As discussed in Part 1 of this series, GPU is a co-processor. GPU kernel launch, and data initialization and transfer happens from the CPU. Let’s take an example to discuss further.

__global__ void array_sum (int *d_a, int *d_b, int *d_c, int size)
{
int gid = blockDim.x * blockIdx.x + threadIdx.x;
if (gid < size)
c[gid] = a[gid] + b[gid];
}

In the above kernel code, we are receiving two arrays a and b as input and accumulating the addition of those two arrays in third array c. size is the size of each array. The global index (gid) calculation is elaborated in this article.

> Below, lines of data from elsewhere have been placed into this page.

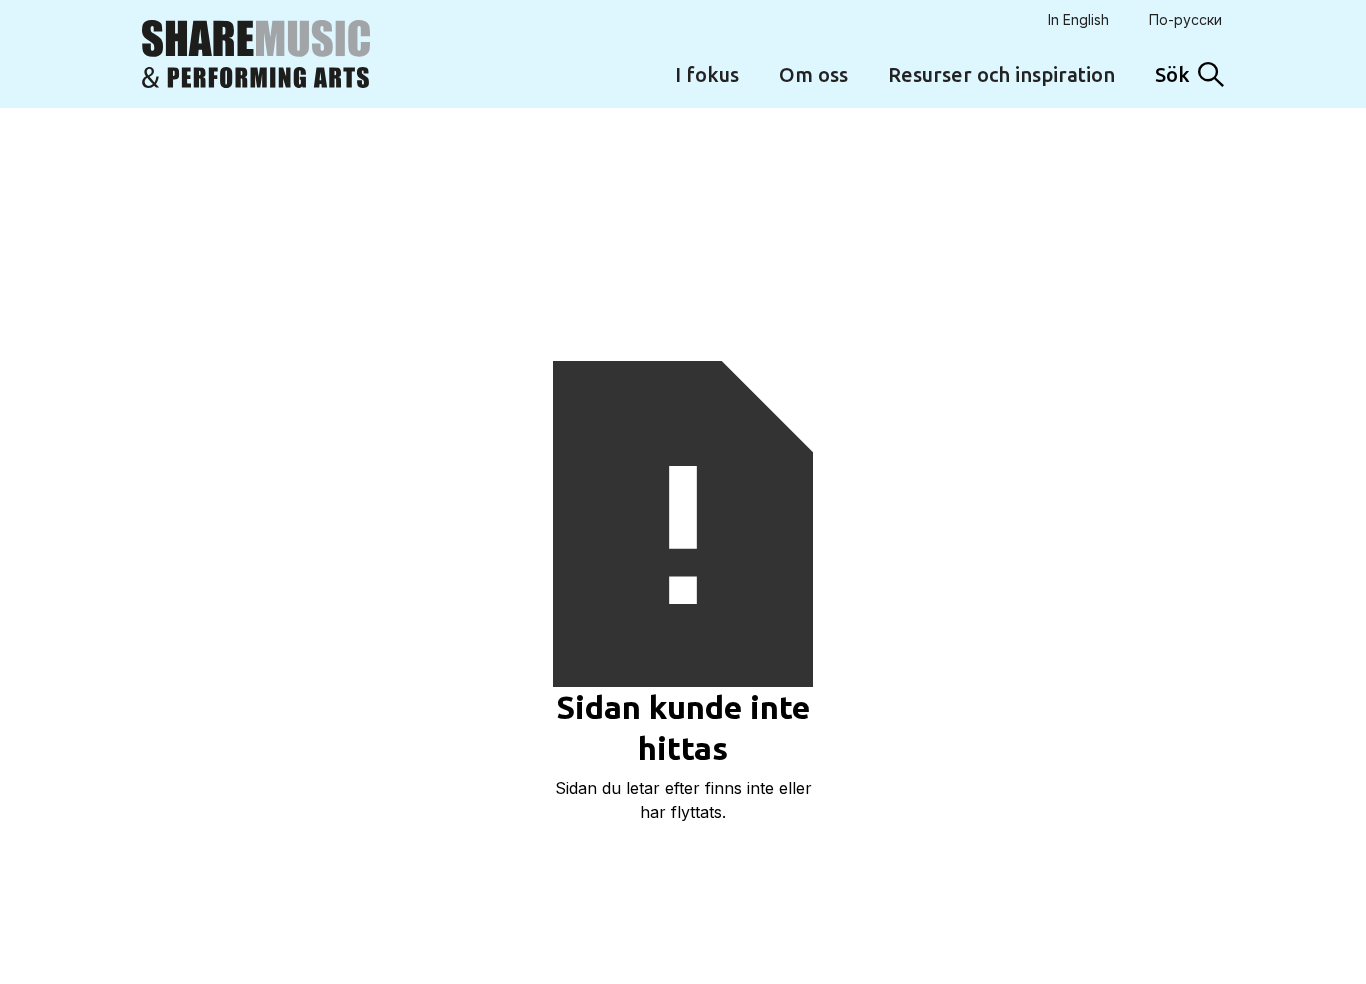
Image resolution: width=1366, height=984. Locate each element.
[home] (256, 54)
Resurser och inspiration (1001, 74)
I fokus (707, 74)
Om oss (813, 74)
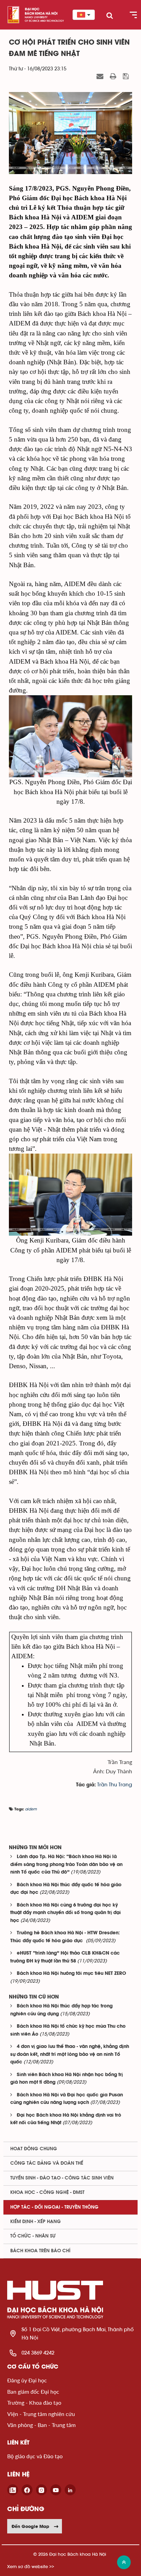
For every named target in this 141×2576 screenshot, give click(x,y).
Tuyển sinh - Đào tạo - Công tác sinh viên (62, 2178)
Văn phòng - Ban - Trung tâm (41, 2425)
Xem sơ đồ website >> (30, 2566)
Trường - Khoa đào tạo (34, 2402)
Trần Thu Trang (114, 1784)
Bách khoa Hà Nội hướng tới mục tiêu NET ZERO (71, 1973)
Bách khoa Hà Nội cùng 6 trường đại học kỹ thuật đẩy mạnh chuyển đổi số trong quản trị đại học (65, 1913)
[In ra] (114, 76)
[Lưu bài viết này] (126, 76)
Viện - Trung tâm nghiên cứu (41, 2414)
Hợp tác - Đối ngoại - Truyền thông (54, 2207)
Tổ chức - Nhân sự (32, 2236)
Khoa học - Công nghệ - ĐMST (47, 2192)
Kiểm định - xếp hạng (35, 2221)
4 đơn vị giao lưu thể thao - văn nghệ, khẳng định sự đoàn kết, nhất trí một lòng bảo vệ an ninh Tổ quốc (69, 2054)
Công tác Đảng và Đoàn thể (46, 2163)
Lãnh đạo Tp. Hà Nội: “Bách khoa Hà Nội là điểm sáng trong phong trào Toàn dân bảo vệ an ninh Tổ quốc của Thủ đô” (66, 1865)
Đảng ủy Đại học (27, 2380)
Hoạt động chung (33, 2148)
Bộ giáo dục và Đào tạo (35, 2456)
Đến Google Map (30, 2526)
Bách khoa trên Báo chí (40, 2250)
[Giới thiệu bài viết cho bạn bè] (101, 76)
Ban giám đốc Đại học (33, 2391)
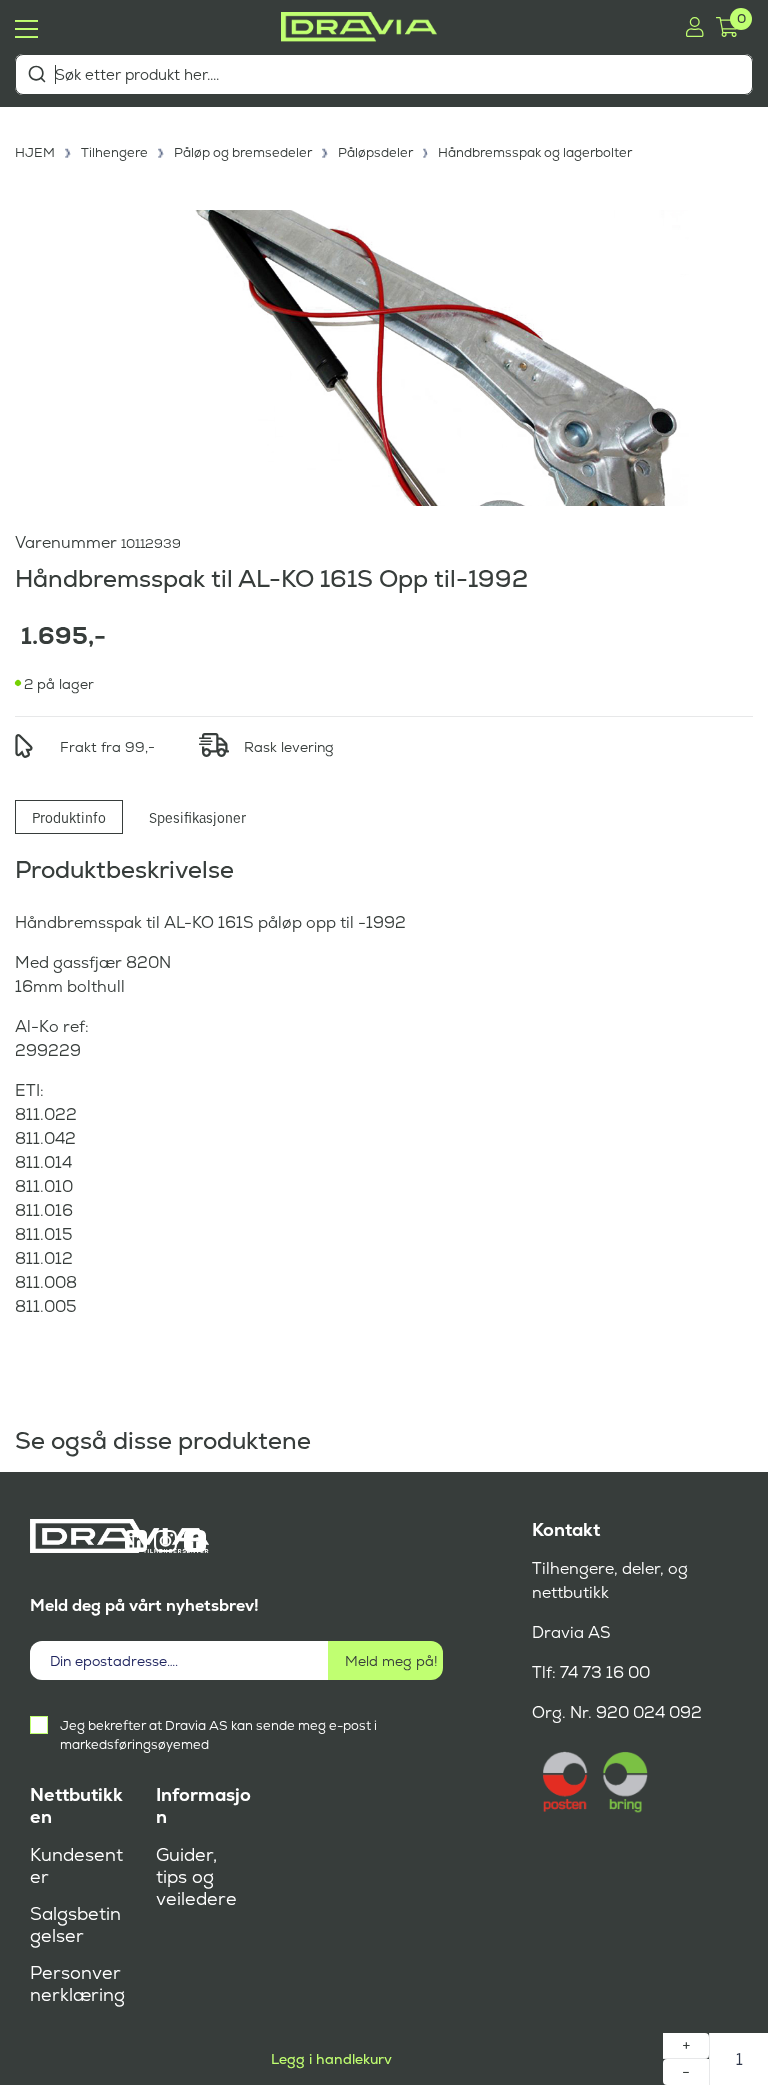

In order to process the above kernel in GPU, arrays a, b and c should be initialized in the CPU and transferred to the GPU. So, the main function which executes in the CPU should be something as below.

int main()
{
int size = 1 << 20;
int block_size = 128;
int NO_BYTES = sizeof(int) * size;
//Host memory allocation
int *h_a, *h_b, *h_c;
h_a = (int *)malloc(NO_BYTES);
h_b = (int *)malloc(NO_BYTES);
h_c = (int *)malloc(NO_BYTES);
//Host memory initialization
for(int i = 0; i < size; i++)
{
h_a[i] = 10;
h_b[i] = 20;
}
memset(h_c, 0, NO_BYTES);
//Device memory initialization
int *d_a, *d_b, *d_c;
cudaMalloc((int **)&d_a, NO_BYTES);
cudaMalloc((int **)&d_b, NO_BYTES);
cudaMalloc((int **)&d_c, NO_BYTES);
//Host to device input data transfer
cudaMemcpy(d_a, h_a, NO_BYTES, cudaMemcpyHostToDevice);
cudaMemcpy(d_b, h_b, NO_BYTES, cudaMemcpyHostToDevice);
//Kernel launch
dim3 block(block_size);
dim3 grid(size/block.x);
array_sum <<< grid, block >>> (d_a, d_b, d_c, size);
cudaDeviceSynchronize();
//Device to host output data transfer
cudaMemcpy(d_b, h_b, NO_BYTES, cudaMemcpyDeviceToHost);
free(h_a);
free(h_a);
free(h_a);
cudaFree(d_a);
cudaFree(d_b);
cudaFree(d_c);

malloc — to allocate memory in the host memory

cudaMalloc — to allocate memory in the device memory

cudaMemcpy — to copy the data from host to device or from device to host. The cudaMemcpyHostToDevice and cudaMemcpyDeviceToHost flags are used to dictate the direction of data transfer.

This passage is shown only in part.